Set task: Reproduce everything in the data from the line containing "You are a computer-use" down to the line containing "click(122, 375)", both lines included. Leave the pictures out.

start Input

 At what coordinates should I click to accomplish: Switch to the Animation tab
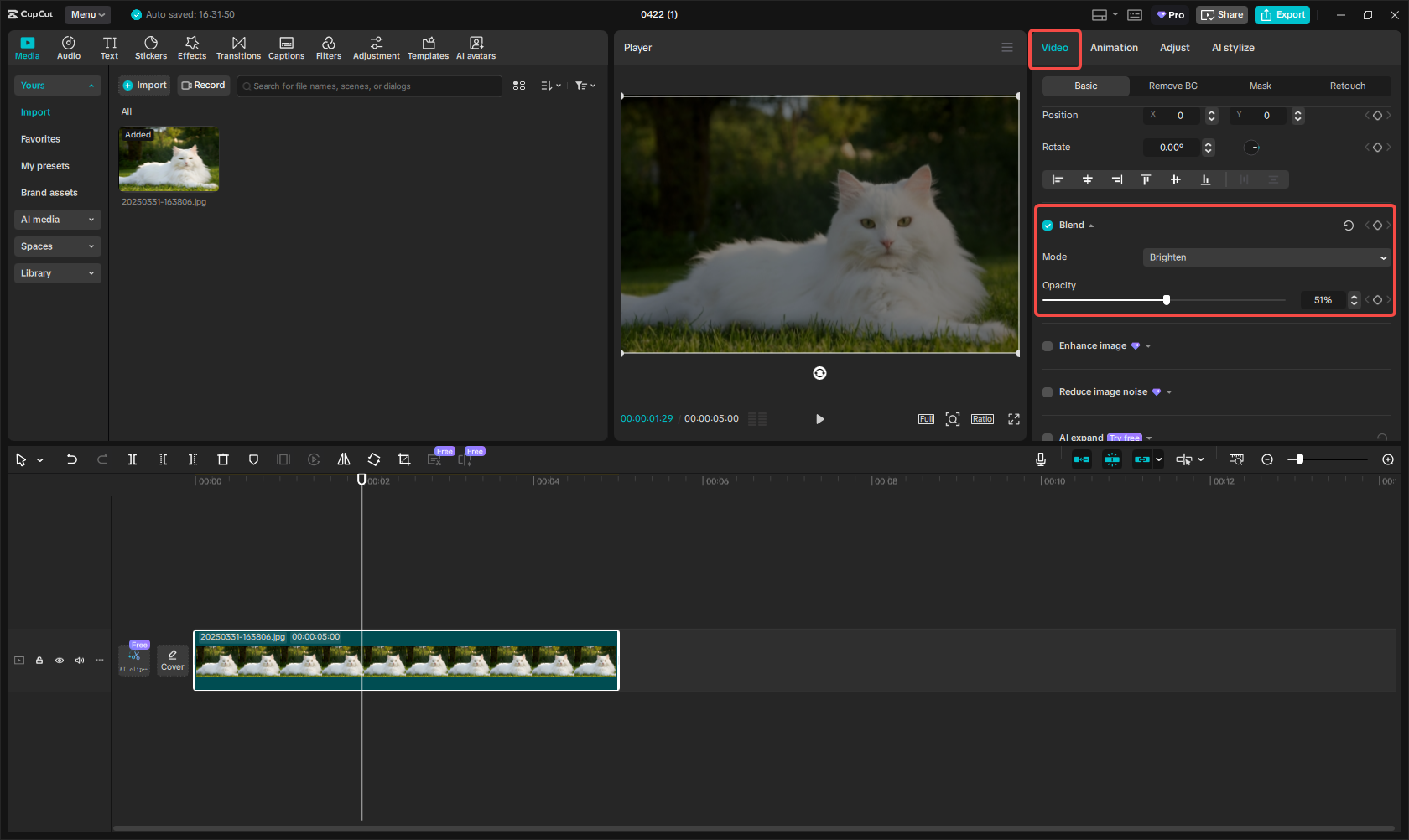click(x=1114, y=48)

end Input
start Input

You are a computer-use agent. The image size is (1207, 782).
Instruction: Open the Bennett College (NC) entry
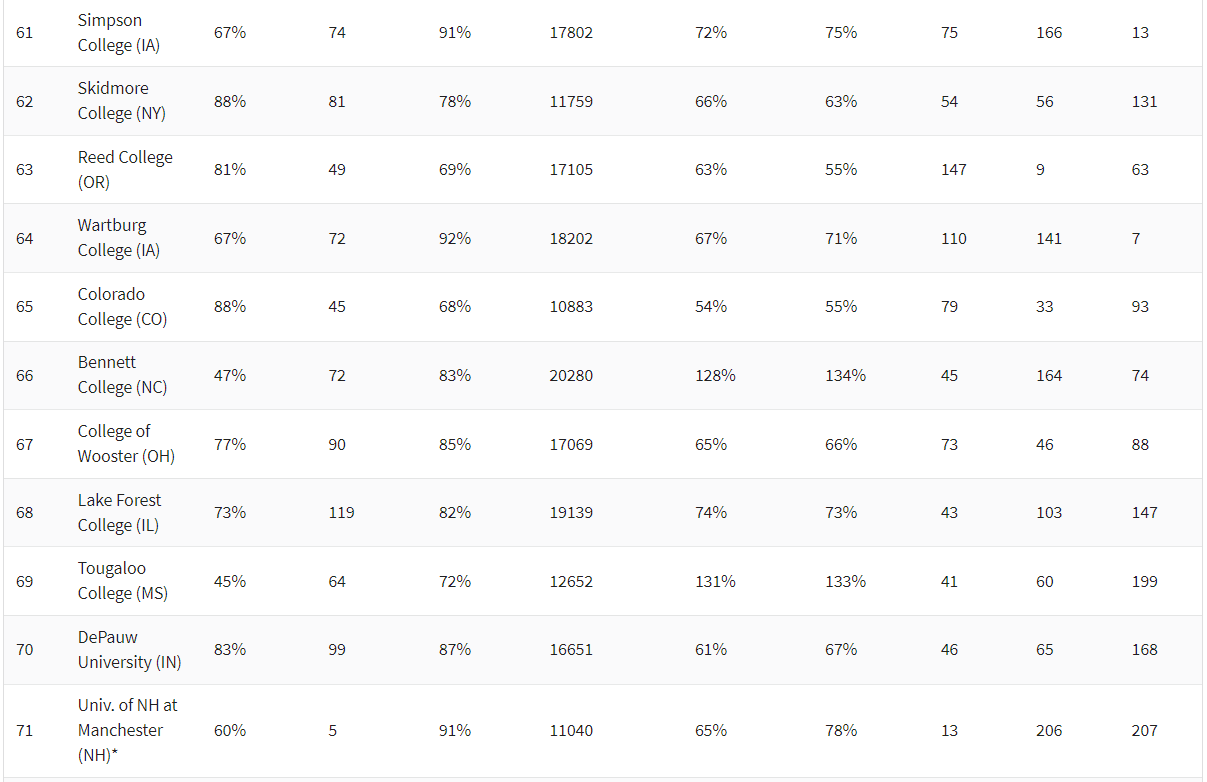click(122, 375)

end Input

Answer for the task:
You are a computer-use agent. The image size is (1207, 782).
Instruction: Open the Bennett College (NC) entry
click(122, 375)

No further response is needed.